Hasan Arat’tan önceki yönetim hiçbir şey yapmadı. Beşiktaş’ın parasını çarçur ettiler. Beşiktaş taraftarı yalanlarının yüzünü gördü zaten.
Bu davalar çözülene kadar Beşiktaş’la ilgili hiçbir şeyin içinde yer almayacağım. Beşiktaş kulübü bana dava açtı. Hiçbir organizasyonuna katılmayacağım. Ben de onların maçlarına gitmiyorum. Onlar bittikten sonra gideceğim. Beşiktaş’a kırgınlığım devam ediyor. “Büyük resme baktığınızda operasyon Beşiktaş’a yapıldı.”
BAŞVURU SORUSUNUN CEVABI
“Beşiktaş taraftarının artık bir başkanı var. Bana yapılan haksızlığı şimdiki başkana yapmayın. Önce şunu söyleyeyim. İkincisi, Beşiktaş’a gelmemin bir nedeni olmalı. İlk geldiğimde” Birinin arkasından iş çevirmemem için bir sebep vardı. Beşiktaş, Hasan Arat’ın bir an önce çıkıp bir sonraki seçimlerde adaylığını açıklaması gerekiyor.

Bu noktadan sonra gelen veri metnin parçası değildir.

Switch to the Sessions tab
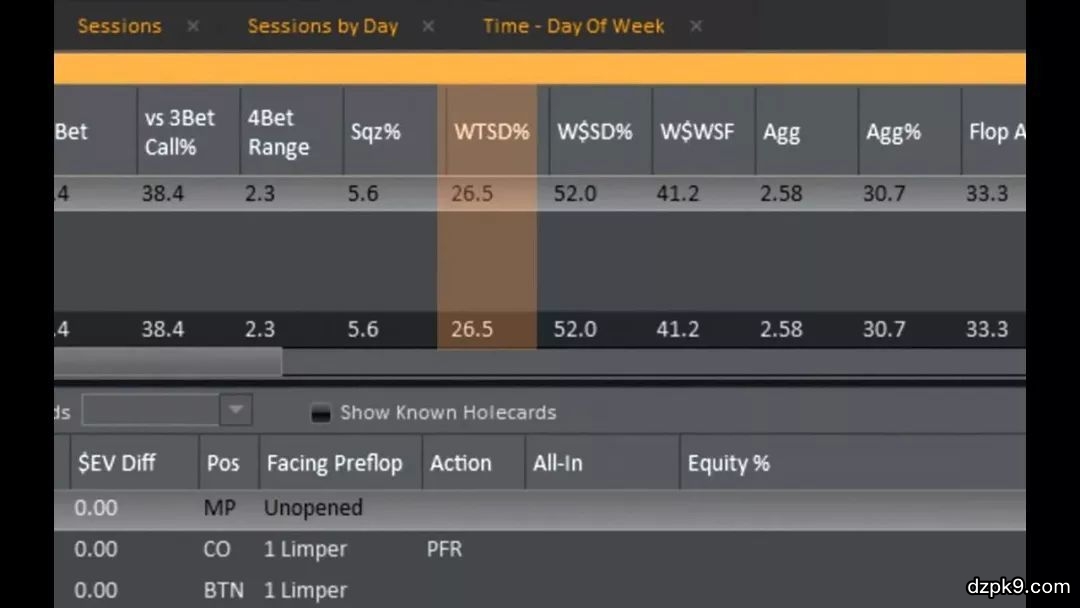1080x608 pixels. (119, 26)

Hasan Arat’ın başkanlığı Hüseyin Yücel’e bırakacağını ve devam etmeyeceğini duydum. Benim tanıdığım Hasan Arat böyle bir şey yapmaz. 2 yıl Beşiktaş başkanlığına çalışan adam 1 yılda havlu atacak mı?
“ŞENOL GÜNEŞ TEKLİF ALINCA ZİHNİ UZAKLAŞTI”
“Şenol Güneş, milli takımdan teklifler aldı. Teknik direktör aklını yitirdi. Şenol Hoca iki işe konsantre olabilecek biri değildi. Oradan böyle operasyonlar başladı, maç maç anlatacağım. Bülent’in neler yaptığını” o Yıldırım o Galatasaray maçında yapabileceğim en fazla hakemliği bitirmekti.
Abdullah Avcı da arkadaşım değildi. Şenol Güneş hiçbir başkanla benimle çalıştığı kadar çalışmadı. Kariyerine bakın. Karius’u aldığımızda çok gençti. Yakalanırsa sürer dedik ama öyle olmadı.
Burak Yılmaz’ı 1 sezon önce almalıydım. Negredo’yu almadan önce Burak’ı almalıydım. Başkanlığı bitirene kadar her gün Burak’a küfrettiler. Gittim, tek kelime etmediler. “Burak’ın kim olduğunu bilmiyorum” diyenler Burak’ı öğretmen yaptılar. “Sorun Burak’ta değildi, sorun bendeydi.”